Steve Baumann

Personal information
- Full name: Stephen H. Baumann
- Date of birth: August 16, 1952 (age 74)
- Place of birth: Middletown, Ohio, U.S.
- Position: Forward

College career
- Years: Team / Apps / (Gls)
- 1971–1973: Penn Quakers

Senior career*
- Years: Team / Apps / (Gls)
- 1974–1976: Miami Toros / 43 / (3)
- 1975–1976: Miami Toros (indoor) / 2 / (5)

Managerial career
- 1987–1992: Penn Quakers

= Steve Baumann =

American soccer player (born 1952)

Steve Baumann (born August 16, 1952) is an American former soccer player and coach who played as a forward and the former Chief Executive of the National Soccer Hall of Fame. He was a first team All American at the University of Pennsylvania before playing three seasons in the North American Soccer League. He later coached the Penn soccer team for six seasons.

==Player==
Baumann attended Staples High School in Westport, Connecticut where he was a two time All Conference high school soccer player. In 1967, Baumann's sophomore season, Staples won the state championship. In 1969 Staples again took the title, this time on a game winning header by Baumann. He graduated in 1970. He then attended the University of Pennsylvania, playing on the men's soccer team from 1971 to 1973. He holds the school's record for career points with 99 and career assists with 39. He was a 1973 first team All American. In 2005, he was named to the Penn All Century Team. In 1971, Baumann played one season with the Penn football team as a placekicker.
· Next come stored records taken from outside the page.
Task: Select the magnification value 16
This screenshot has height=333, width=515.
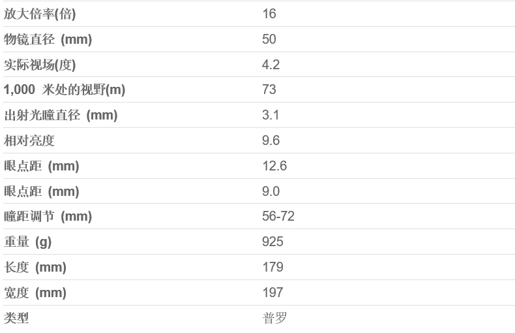Action: (x=269, y=14)
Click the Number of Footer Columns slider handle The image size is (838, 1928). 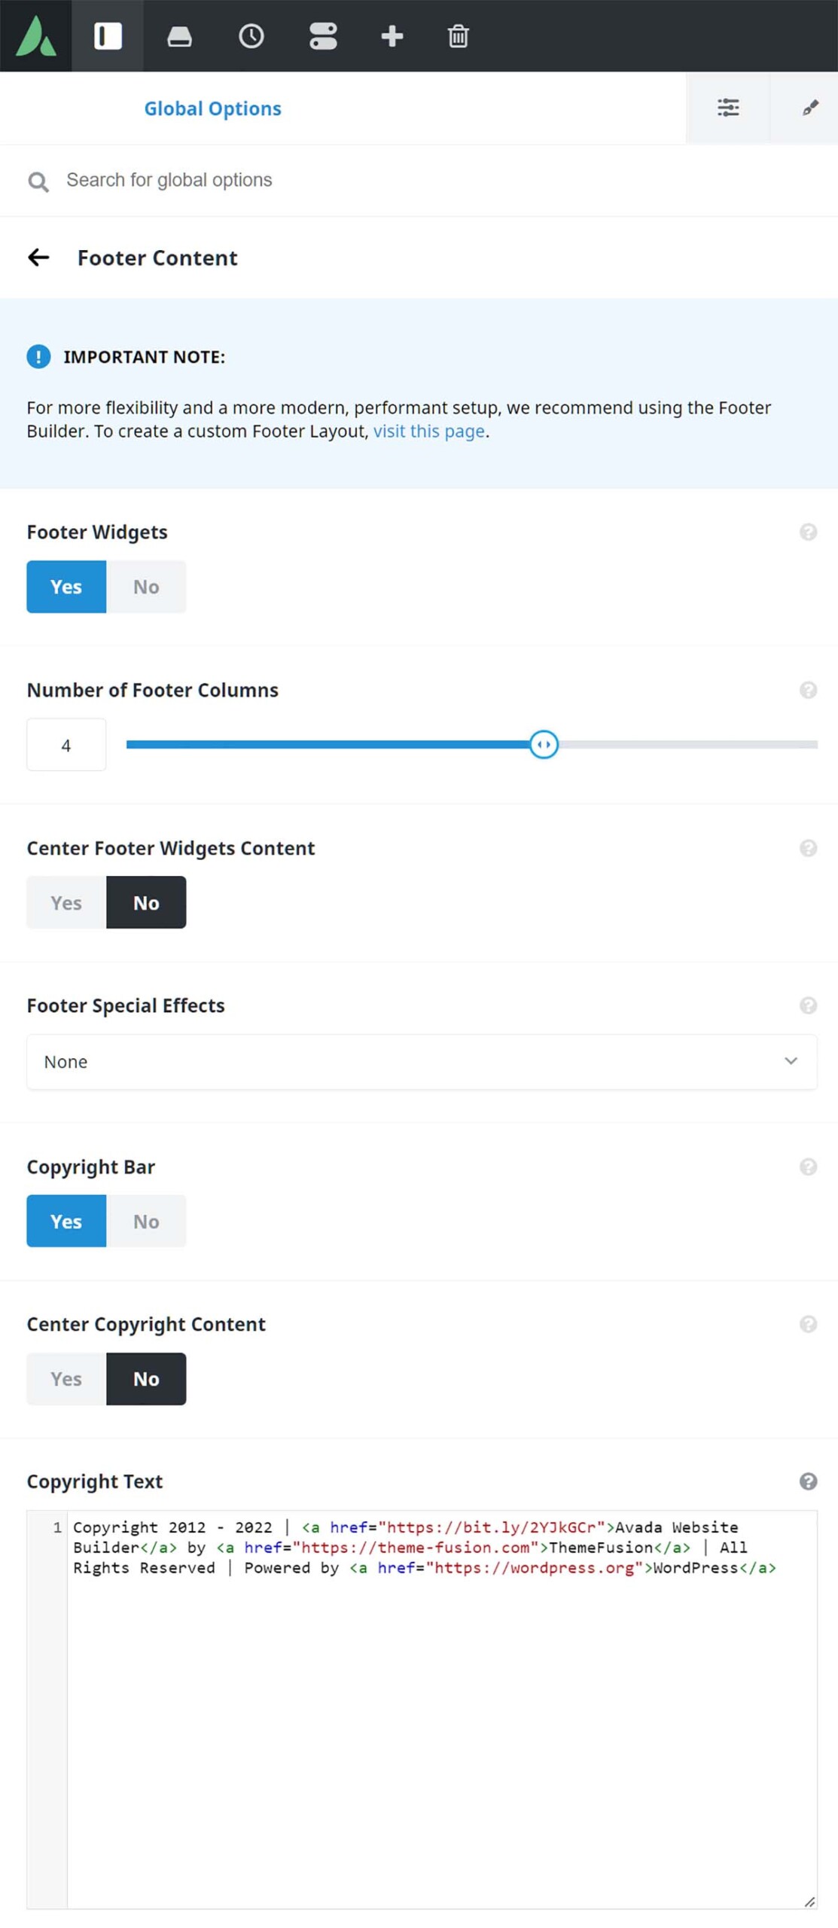coord(544,744)
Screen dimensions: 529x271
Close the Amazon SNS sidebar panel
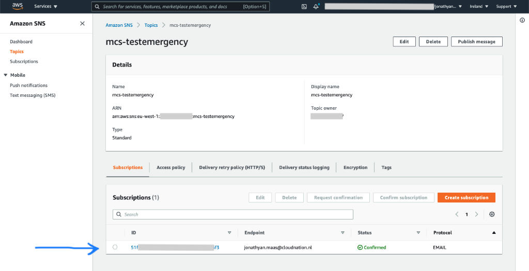(82, 24)
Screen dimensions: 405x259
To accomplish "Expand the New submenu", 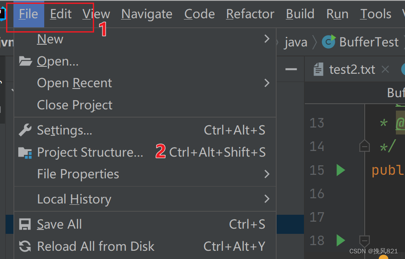I will pyautogui.click(x=267, y=39).
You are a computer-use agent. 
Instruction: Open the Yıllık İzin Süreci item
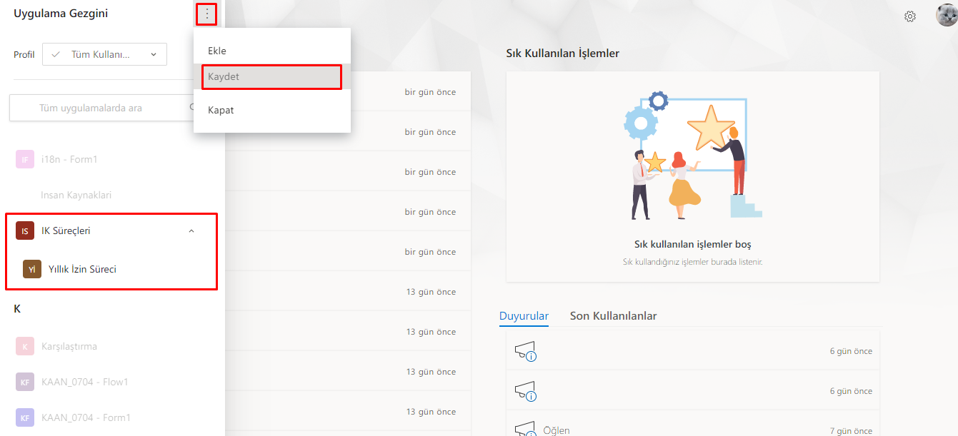82,269
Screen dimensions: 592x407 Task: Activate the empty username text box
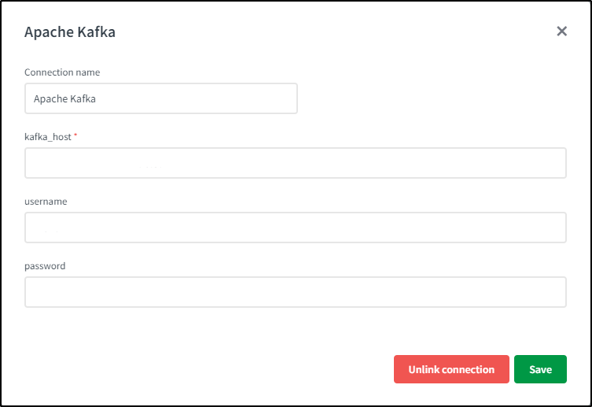click(x=296, y=228)
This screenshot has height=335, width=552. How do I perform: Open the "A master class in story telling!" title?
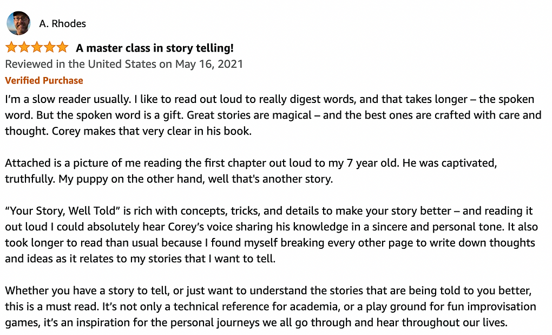[155, 48]
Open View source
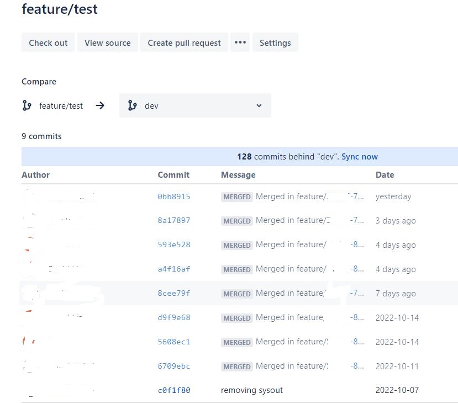 [107, 42]
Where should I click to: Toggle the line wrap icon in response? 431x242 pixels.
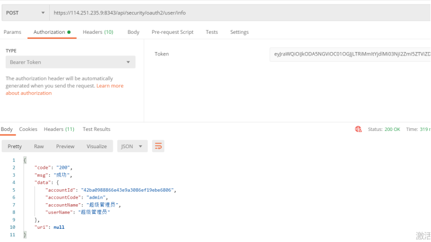[x=159, y=146]
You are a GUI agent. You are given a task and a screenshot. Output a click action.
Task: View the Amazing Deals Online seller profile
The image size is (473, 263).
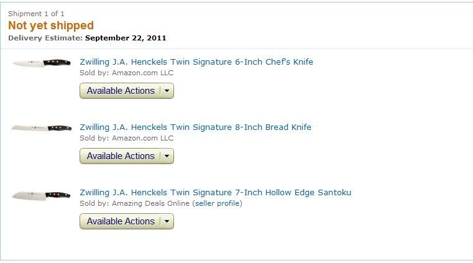pyautogui.click(x=217, y=203)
He graduated with a bachelor's degree in elementary education and later earned a master's degree in science education at the University of Virginia. In 1973, the Miami Toros of the North American Soccer League selected Baumann in the first round of the NASL College Draft. He spent three seasons in Miami.

==Coach==
After retiring from playing professionally, Baumann became an elementary school teacher in the Fairfax County Public School system where he taught from 1977 to 1987. During this time, he began coaching at the high school level first at Madison High School and then Robinson Secondary School where his team were state runners up in 1987. Baumann was also an instructor in science education and educational technology at George Mason University and Rosemont College. He then coached at the University of Pennsylvania from 1987 to 1993. He finished his six seasons with a 29–51–10 record.

==Executive==
Baumann has held a number of executive positions including the Vice President of Education and Programs at the Liberty Science Center and the Director of Educational Technology Programs at The Franklin Institute Science Museum. In 2004, he became the executive director of the Kidspace Children's Museum in Pasadena, California. On May 11, 2007, Baumann became the President and Chief Operating Officer of the National Soccer Hall of Fame. He is married to Karen Baumann and has two children.